**Exercise objective**
Could you rewrite the material below with "Task" changed to "Instruction" everywhere and nothing else altered? Leave the pictures out of your version.

**Raw records**
** START **
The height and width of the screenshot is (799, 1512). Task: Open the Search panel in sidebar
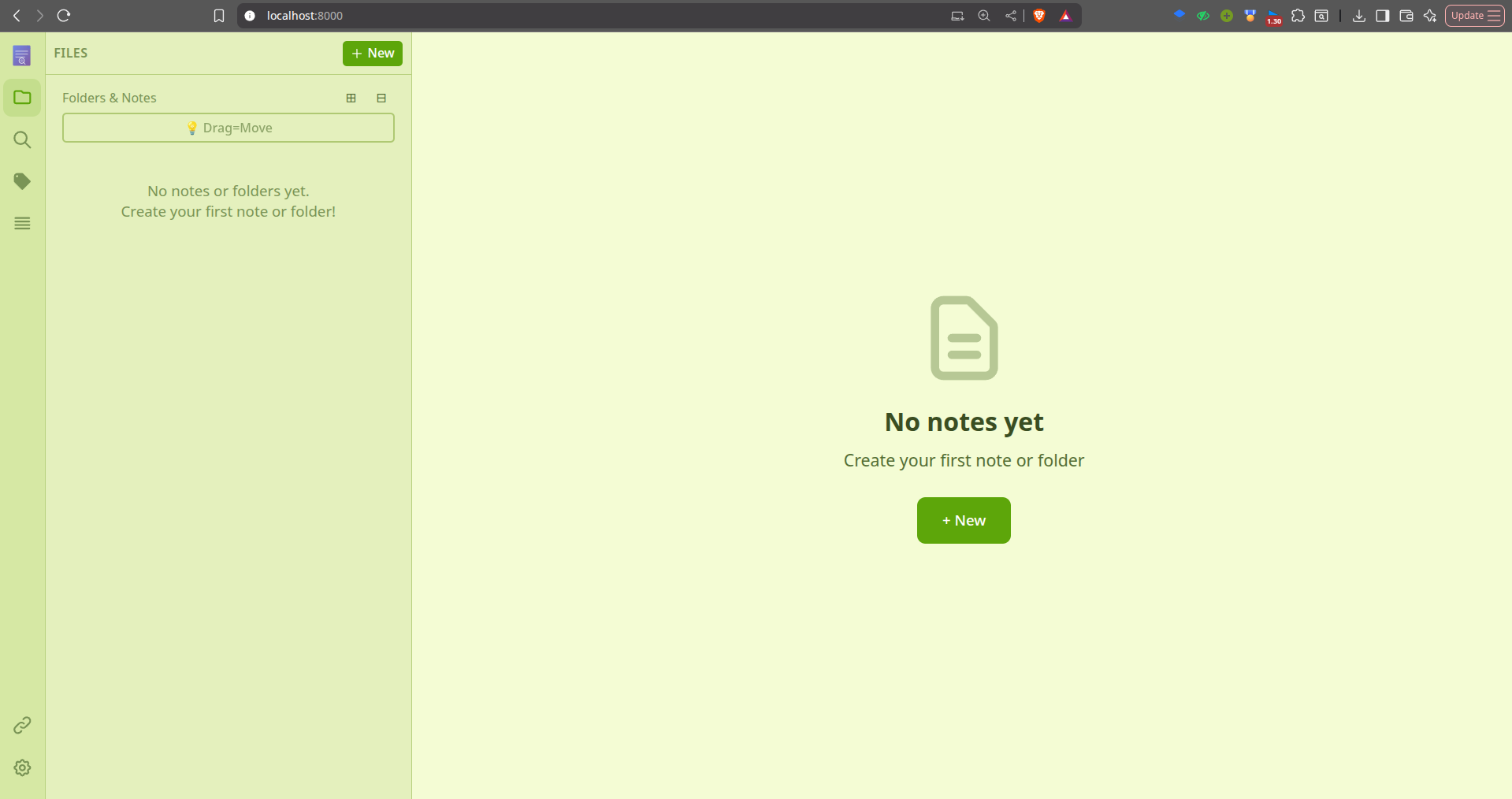click(x=22, y=139)
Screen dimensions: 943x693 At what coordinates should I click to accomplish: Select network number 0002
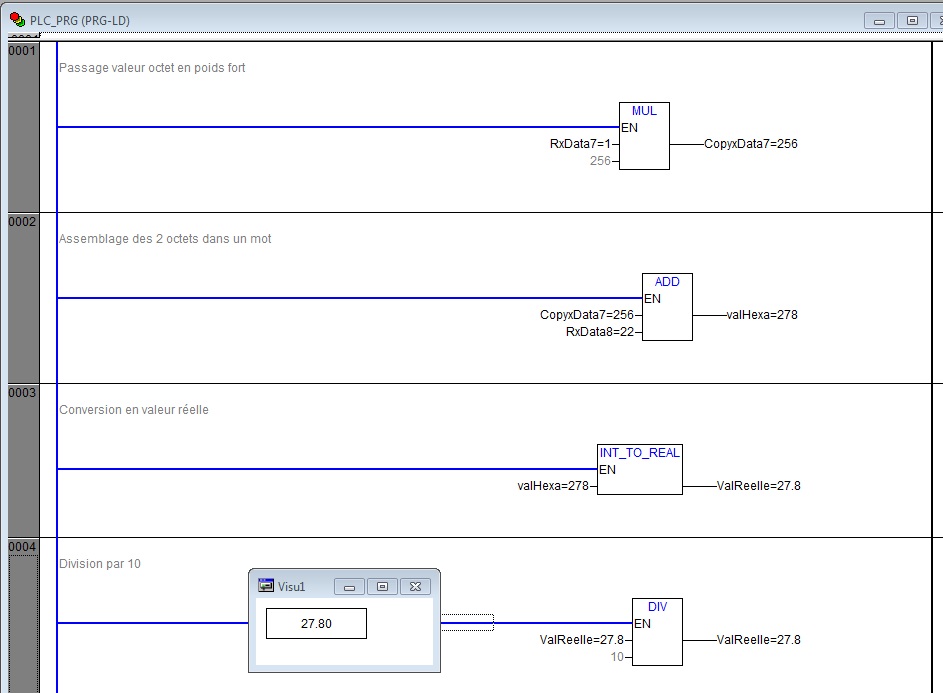[x=22, y=221]
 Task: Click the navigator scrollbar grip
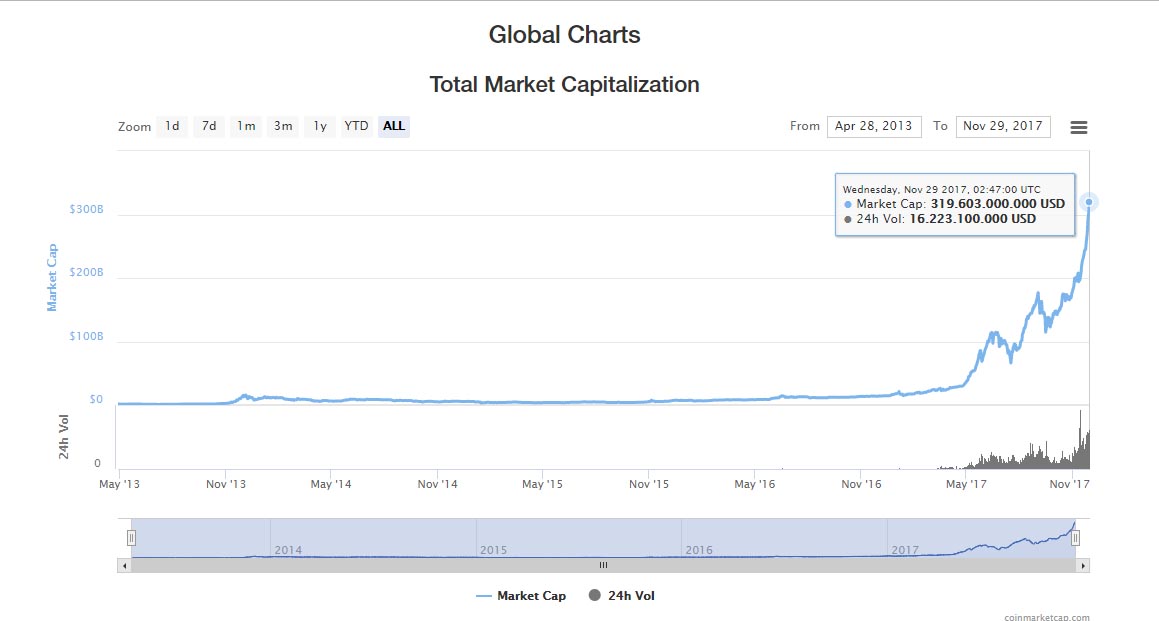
** END **
**Correct response**
The height and width of the screenshot is (799, 1512). Instruction: Open the Search panel in sidebar
click(x=22, y=139)
Screen dimensions: 943x693 At what coordinates should I click to accomplish: Select network number 0002
[x=22, y=221]
 Instruction: Click the navigator scrollbar grip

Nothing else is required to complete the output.